T&T celebrates 36th year as a republic
Mon, September 24, 2012 - 1:07 PM
PORT OF SPAIN, Trinidad, Sept 24, CMC – Trinidad and Tobago is celebrating its 36th year as a republic on Monday with contrasting messages from the political directorate in the oil rich twin island republic.
Acting President Timothy Hamel-Smith has told the nation that the time has come to stop believing in fairy tales and do the work Trinidad and Tobago requires to become a better place to live.
"We must give up the notion that some fairy godmother is going to emerge to transform our land and fulfil our dreams. It is we the people, each of us individually and collectively working together, who will gain for us the prosperity which we desire," he said.
"It's time to take stock. At this juncture, we must ask ourselves where we are and what we have achieved after 50 years of Independence... there is no one coming to the rescue of Trinidad and Tobago. That is the job which we must do," he said.
Prime Minister Kamla Persad Bissessar said “in this realm of positive reflection” citizens must also remember “we are a young nation state and there are still growing pains to be endured”.
She said her coalition People’s Partnership government , which came to office in 2010, “has been actively involved in developing our country on the basis of consensus and consultation.
“We are cognisant of the importance of engaging with all of the citizenry when making decisions that affect us; we are committed to letting the will of the people be the driving force of government.
“This assurance should give us all a measure of comfort, that our democracy is stable and strong; that right will always rise above wrong, that there is in place, a leadership that will hold justice, the constitution, and the law dear and sacred.”
But Opposition Leader Dr. Keith Rowley in his message said that the 36th anniversary of Republic Day, finds the country going through a "demoralising and testing period.
“To add to the imposition, our leaders, rather than humble themselves and magnanimously honour their sacred oath to promote and defend the public interest, hasten uncaringly to exercise the preference of championing the evils of misbehaviour in and out of public office to a degree which defies wisdom, decorum, decency and understanding," he said.
Rowley said it was incumbent upon citizens to take stock of the developments which were "engulfing and embattling us".
"As a matter of urgent priority, such soul-searching becomes imperative when those in whose care we put our trust and those of our children make light of celebrating and rewarding graft and corruption," he said, adding that the nation owes a deep debt of gratitude to those vigilant professionals who work in the mass media.
"These are the men and women who legitimise the doctrine that 'the price of freedom is eternal vigilance'. The role of the mass media in protecting us citizens from the excesses and indiscretions of unworthy leaders cannot be undervalued.
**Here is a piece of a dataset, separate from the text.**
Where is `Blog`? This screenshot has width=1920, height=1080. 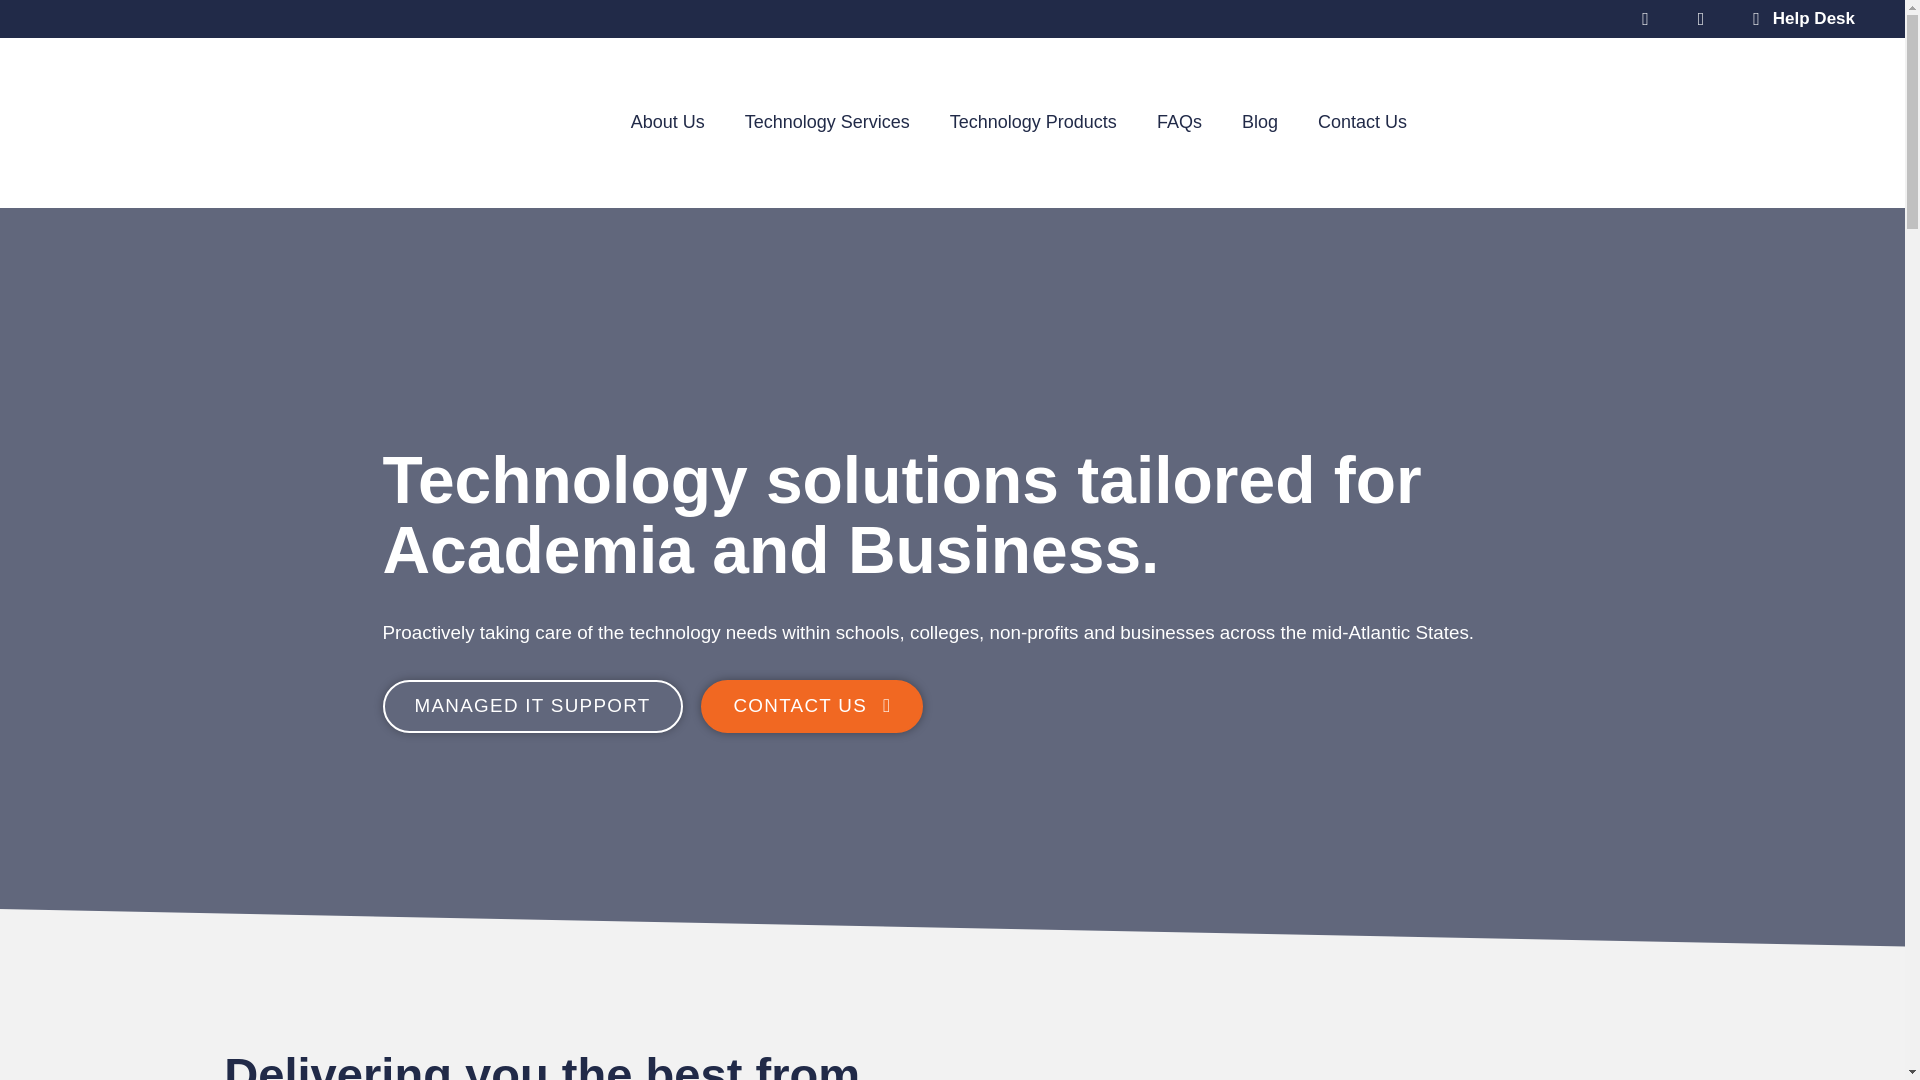 Blog is located at coordinates (1259, 122).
In these contemporary times, the role and responsibility of the mass media must never be over emphasised.
"We express deep appreciation to our journalists for their stick-to-itiveness and dedication to duty," he said.
The political leader of the Congress of the People (COP), Prakash Ramadhar, said the time has come to revisit the country’s constitution so that future generations will be able to successfully confront the challenges ahead.
"As a growing democracy 36 years later, there is need to revisit the Constitution, with the expressed intent of deepening our democratic systems as we aim to move rapidly towards developed-nation governance," he said.
He said while this country has accomplished much in the 50 years of being an independent nation, there was still a lot more to be done and our constitution actually provides us with the ability to chart our own destiny.
"An immediate revision of our Constitution facilitating a higher level of participatory governance, among other objectives, is very timely. Government of the people, by the people, for the people must be practised at the widest possible level," he said.
"Our political leadership is well advised to move away from raw electoral politics in favour of a system of progressive democracy, where values such as trust, honesty, accountability, transparency, mutual respect honour, and dignity are the norms."
The Movement for Social Justice (MSJ), which left the coalition government earlier this year, has also backed called for a review of the constitution, noting “indeed, what we have seen in the last two weeks is a level of disrespect to the people of this country that should never be allowed to be repeated.
“We refer to comments such as “time to move on”, “it’s a 10en day wonder” and “one hundred thousand people could march and that wouldn’t change our position” – all of which were made by sitting members of the Cabinet in response to the outcry over the infamous Section 34.
“Governments, elected by the people, need to remember that they are at all times accountable to the people. They are in positions of responsibility because citizens placed them there and therefore they are not governing in isolation, but are really trustees who manage the nation’s affairs for and on behalf of the citizenry.”
The MSJ said “the level of arrogance that we are witnessing today, is what, back in 2009, generated the push for The People's Democracy.
“We reiterate that now is the time for the people to call for more accountability from those in Government. For the MSJ, there is strong evidence that the crisis of governance and the level of injustice in the system are sending the country into a downward spiral of social disintegration. In this regard, our collective silence will have disastrous consequences for our Republic.”